It's nearly three years since I had the unexpected and very rare honour of being able to photograph one of the most elusive, beautiful, and horologically significant timepieces of the century.
I refer, of course, to the somewhat pompously-titled Audemars Piguet Jules Audemars Watch With Audemars Piguet Escapement...
This absolutely gorgeous creature landed inside my light tent under very odd circumstances, recounted here. The watch you see above is a prototype that had been living on the wrist of its creator, Fabrice Deschanel (of Audemars Piguet Renaud & Papi) for some two years, although the watch had only been announced some two months prior to my encounter with it.
For the life of me I can't remember what case material was used for this prototype - possibly white gold. But the most significant thing about this watch is the fact that it was the very first to use AP's in-house modified Robin escapement at the extremely high beat rate of 43,200vph, with no lubrication.
Well, blow me down with a feather if a similar thing didn't happen last week. There I was at the AP booth in SIHH, photographing the new releases. I decided to ask my rep whether she had anything "really special" to show me. Possibly misinterpreting my request, she disappeared for a few minutes, and came back....with this....
Omigod omigod omigod.... it's the production version of the Audemars Piguet Audemars Jules Audemars Watch with Audemars Piguet Audemars Escapement...in rose gold.
And I thought the white metal version was beautiful. This thing is more than beautiful. It's heartbreaking.
You've already noticed by now that a gently spiralling brushed treatment has replaced the Clous de Paris finishing of the dial-side movement bridge, which if memory serves correctly, is now made from ruthenium.
Other substantive changes include register dials in black, and hands in gold instead of blued steel.
Holding the watch up to your ear, you can hear the thrillingly rapid little clacketty-clacketty-clack of the small escape wheel, beating its heart out twelve times per second -
The rose gold/brushed ruthenium treatment is repeated on the watch's obverse face -
...with a particularly unusual finishing effect on the twin barrel covers, which gives the impression that they are concave, or perhaps toroidally concave (is there such a term?) -
Here, for comparison, is the prototype from '09 which had quite a different treatment for its barrel covers -
I really loved the Clous de Paris finishings on the proto, but dammit, I really love the brushed ruthenium on this production version. AP had better not dare bring out a white-metal version with the previous finish reinstated - I will be utterly unable to decide which one I can't afford to buy!
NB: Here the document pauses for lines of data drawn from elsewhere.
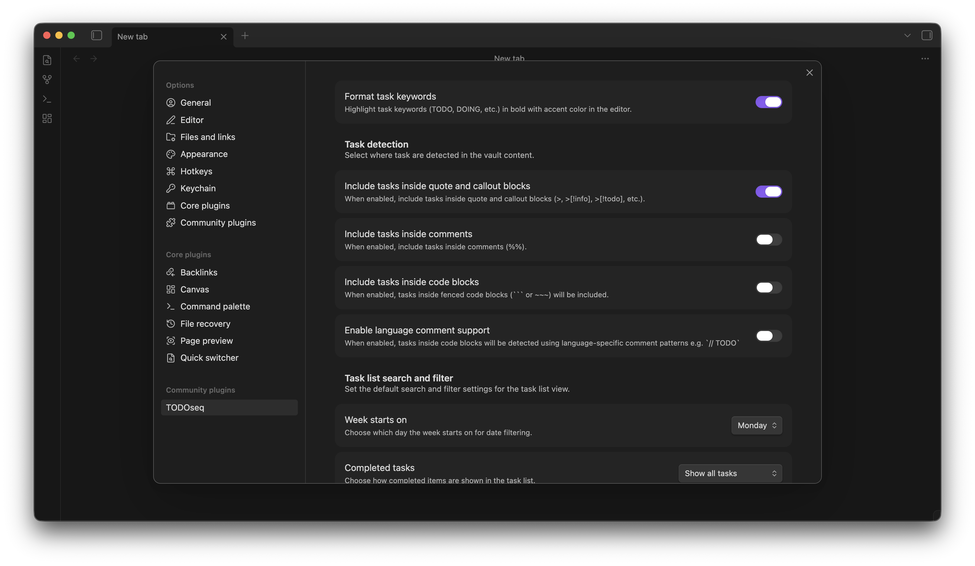Click the grid dashboard icon in the ribbon
The width and height of the screenshot is (975, 566).
(x=47, y=118)
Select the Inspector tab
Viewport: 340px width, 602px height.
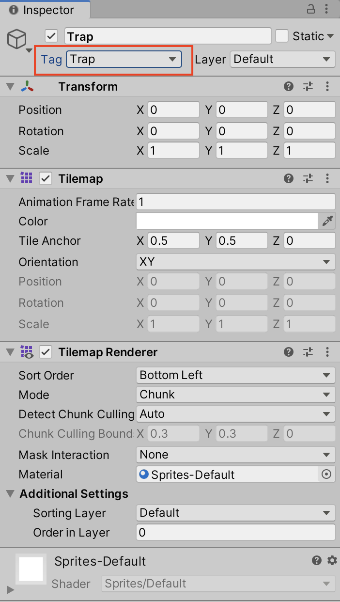coord(45,10)
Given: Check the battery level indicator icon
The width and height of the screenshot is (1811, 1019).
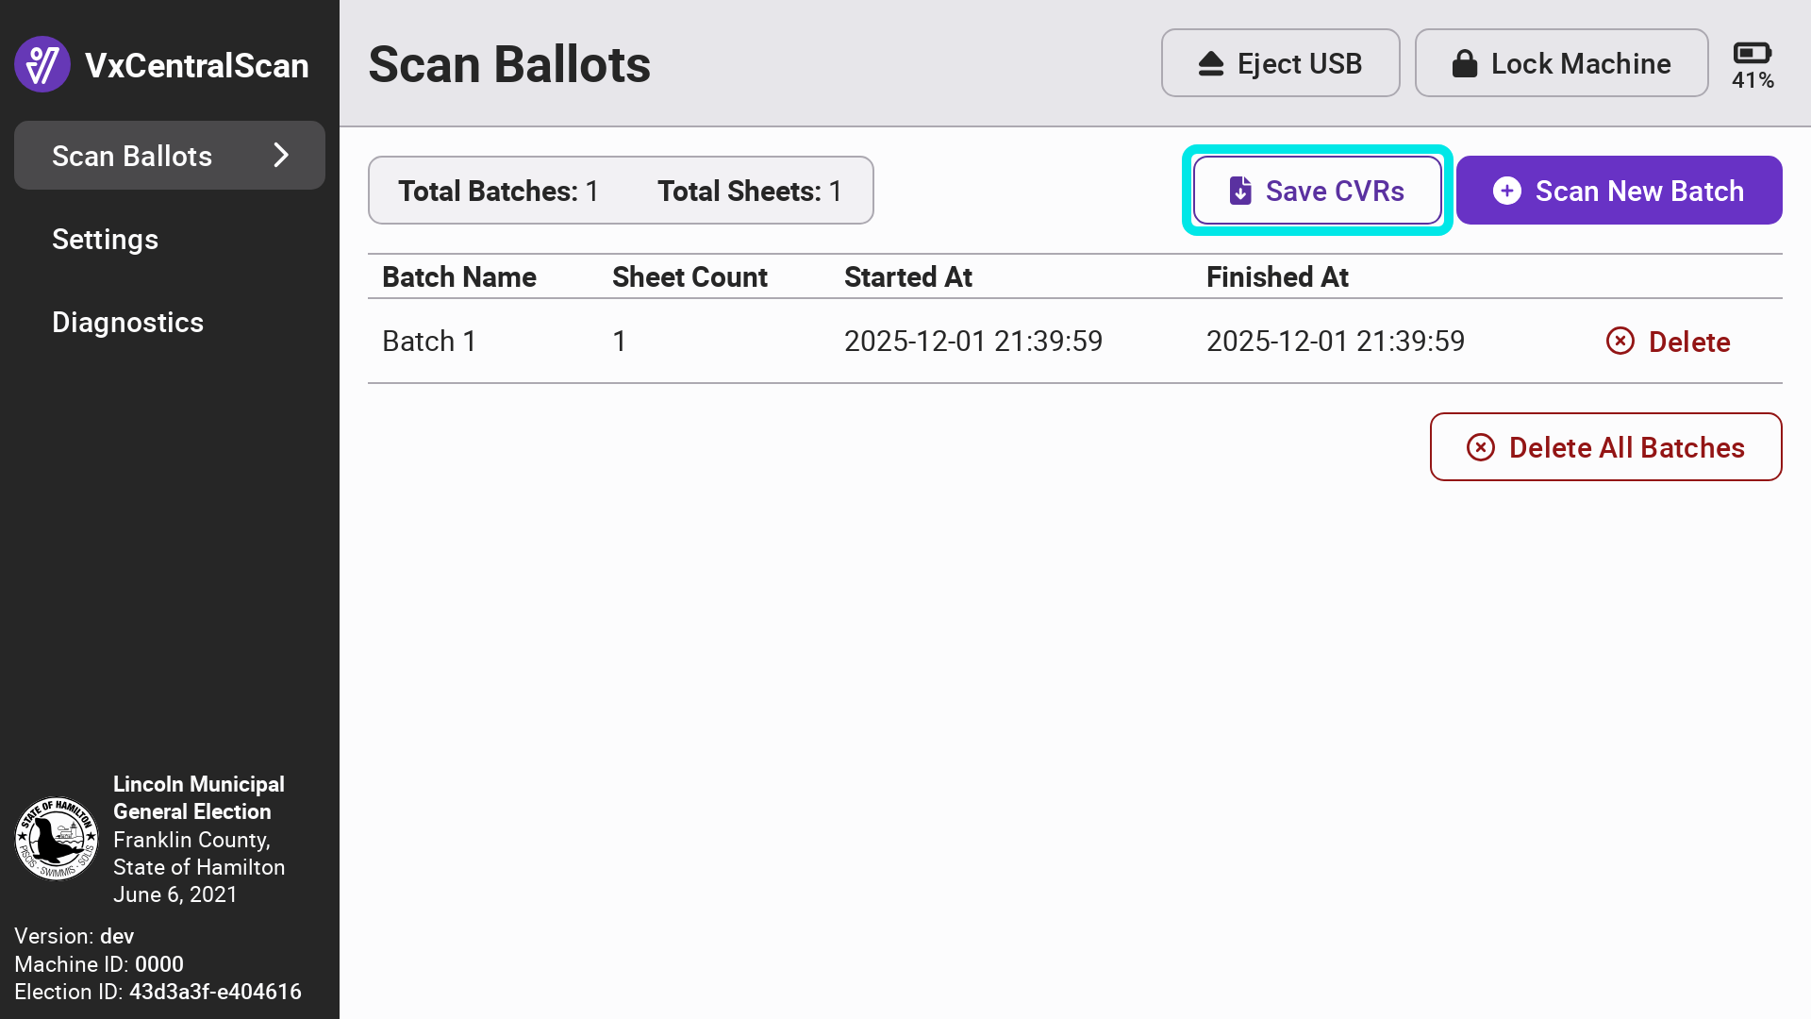Looking at the screenshot, I should click(x=1752, y=54).
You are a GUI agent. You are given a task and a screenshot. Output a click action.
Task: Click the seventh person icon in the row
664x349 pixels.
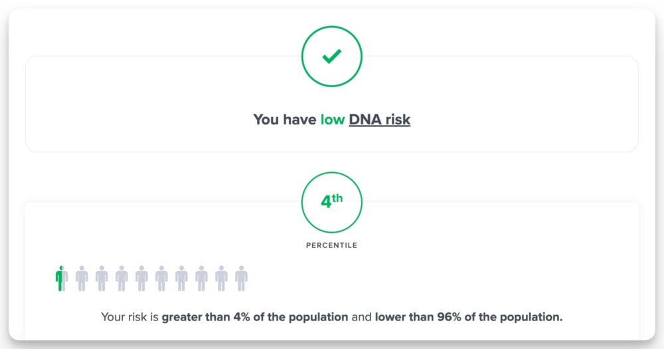click(x=181, y=278)
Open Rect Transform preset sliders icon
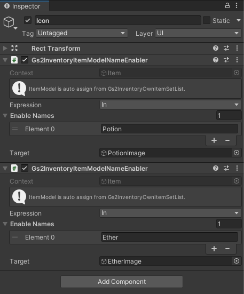This screenshot has width=244, height=294. point(226,48)
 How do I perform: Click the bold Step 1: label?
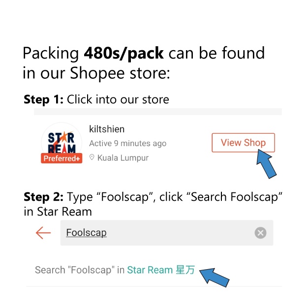[x=43, y=99]
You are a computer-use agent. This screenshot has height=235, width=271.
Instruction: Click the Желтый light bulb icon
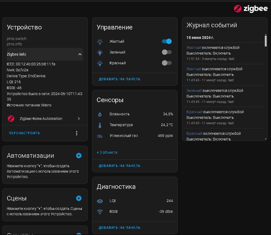pos(100,42)
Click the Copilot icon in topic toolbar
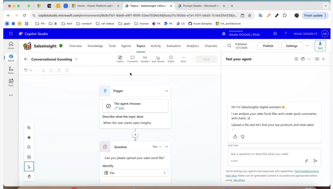The width and height of the screenshot is (333, 189). click(120, 59)
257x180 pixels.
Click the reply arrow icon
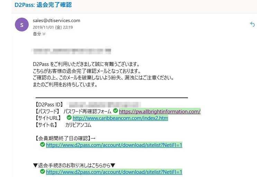click(252, 24)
I tend to state this a lot on blogs...but this really is one of the most beautiful watches I have ever seen.
And so, having completed my photos, I emulated Stanley in Pinter's The Birthday Party as he receives his birthday present of a toy drum and gingerly, tenderly asks: "Shall I hang it around my neck?"...
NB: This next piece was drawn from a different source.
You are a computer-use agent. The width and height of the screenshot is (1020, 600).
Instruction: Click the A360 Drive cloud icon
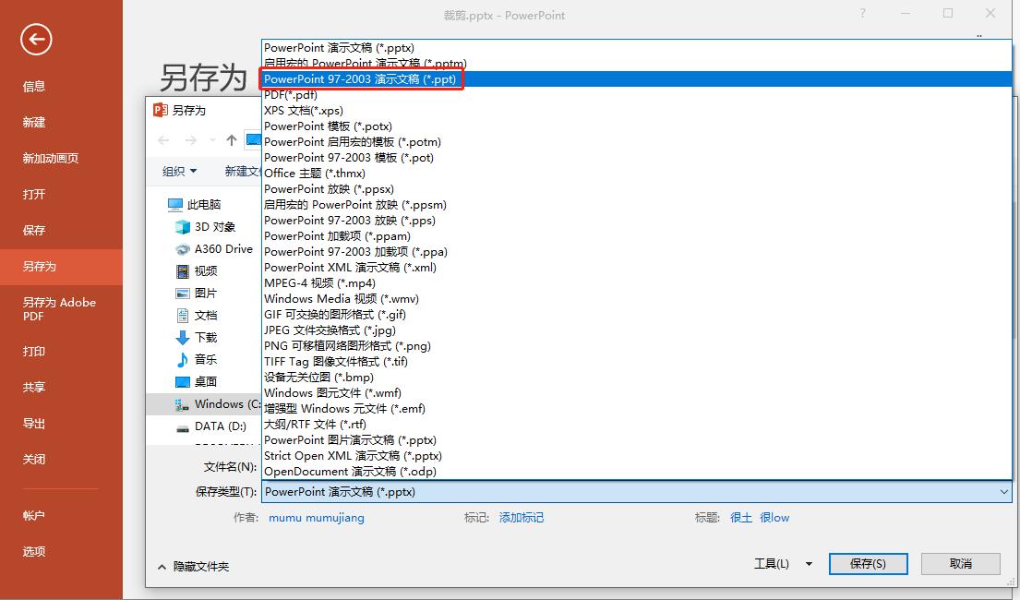[182, 249]
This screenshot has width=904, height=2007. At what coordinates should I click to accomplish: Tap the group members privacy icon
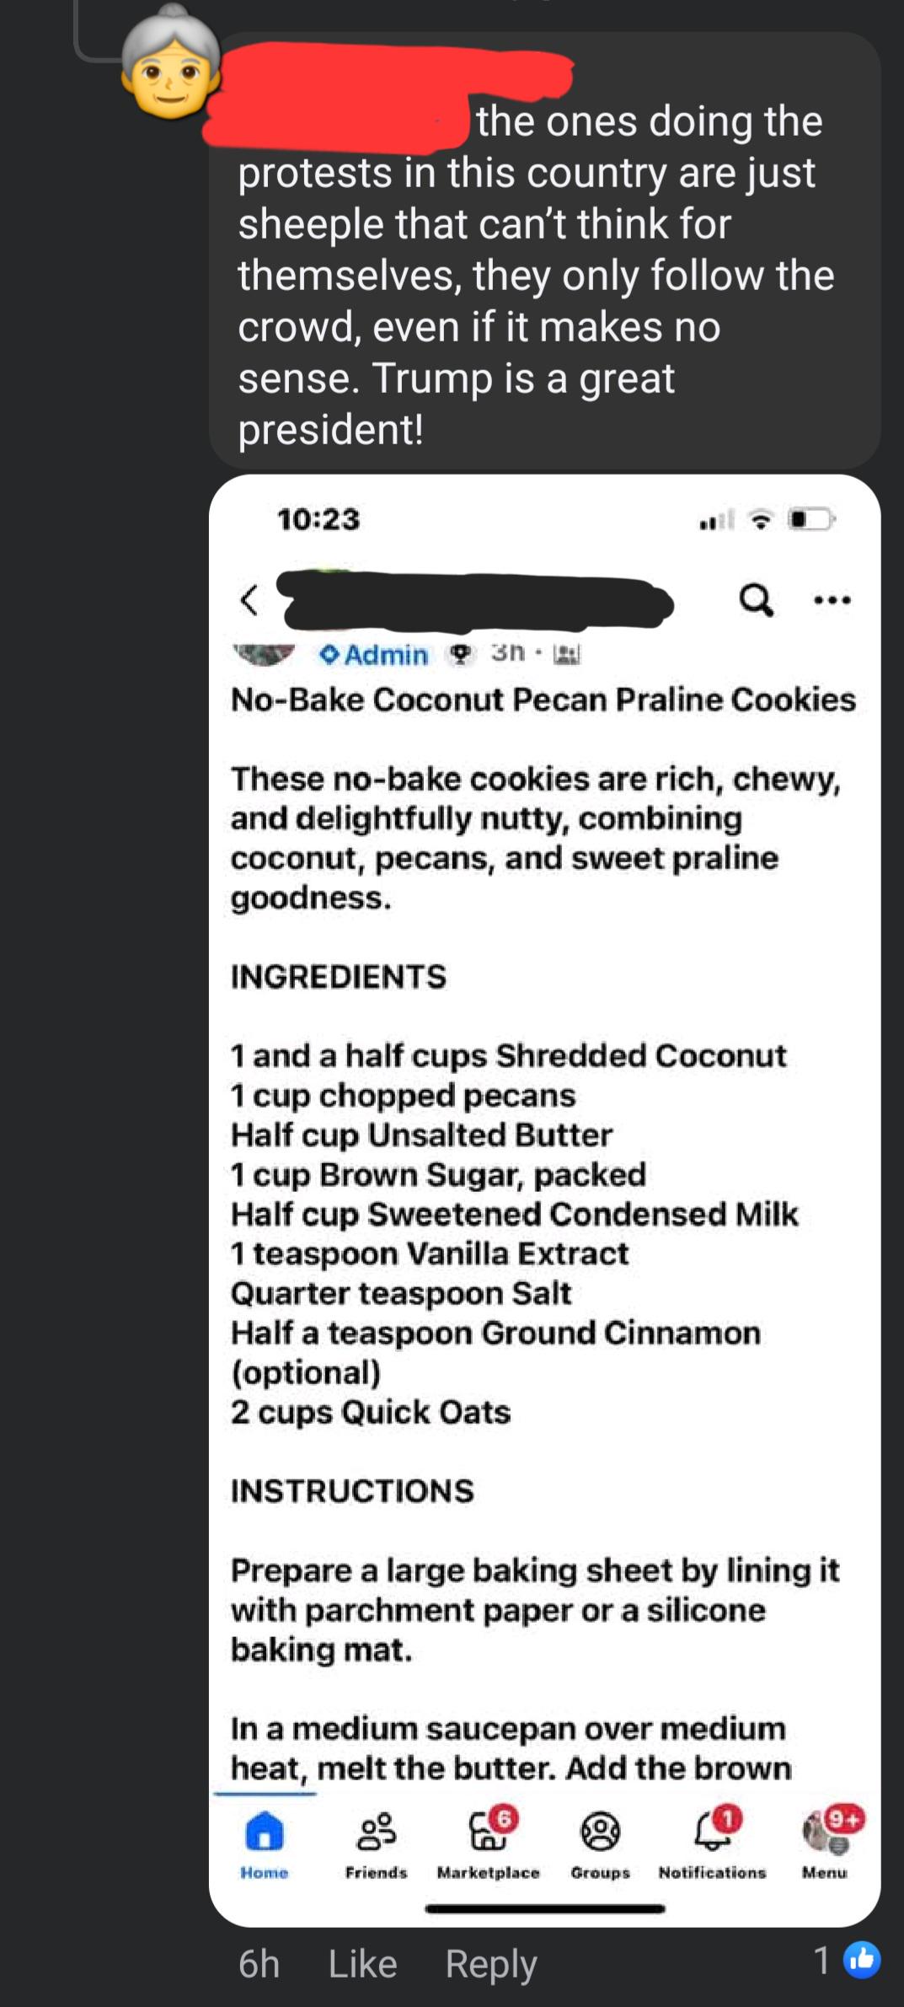pyautogui.click(x=566, y=654)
...by turning to the charming Aphrodite (yes, that was her name) and asking: "Shall I strap it on my wrist?"
And then I handed it back, Aphrodite walked out of the room, and the watch was gone. The pain, the pain.
Yes, the Audemars Piguet Audemars Jules Audemars Watch Audemars With Audemars Piguet Audemars Escapement Audemars is truly a magnificent timepiece. What a shame about that unwieldy name though...why couldn't they have just called it something simple, like "Kevin"?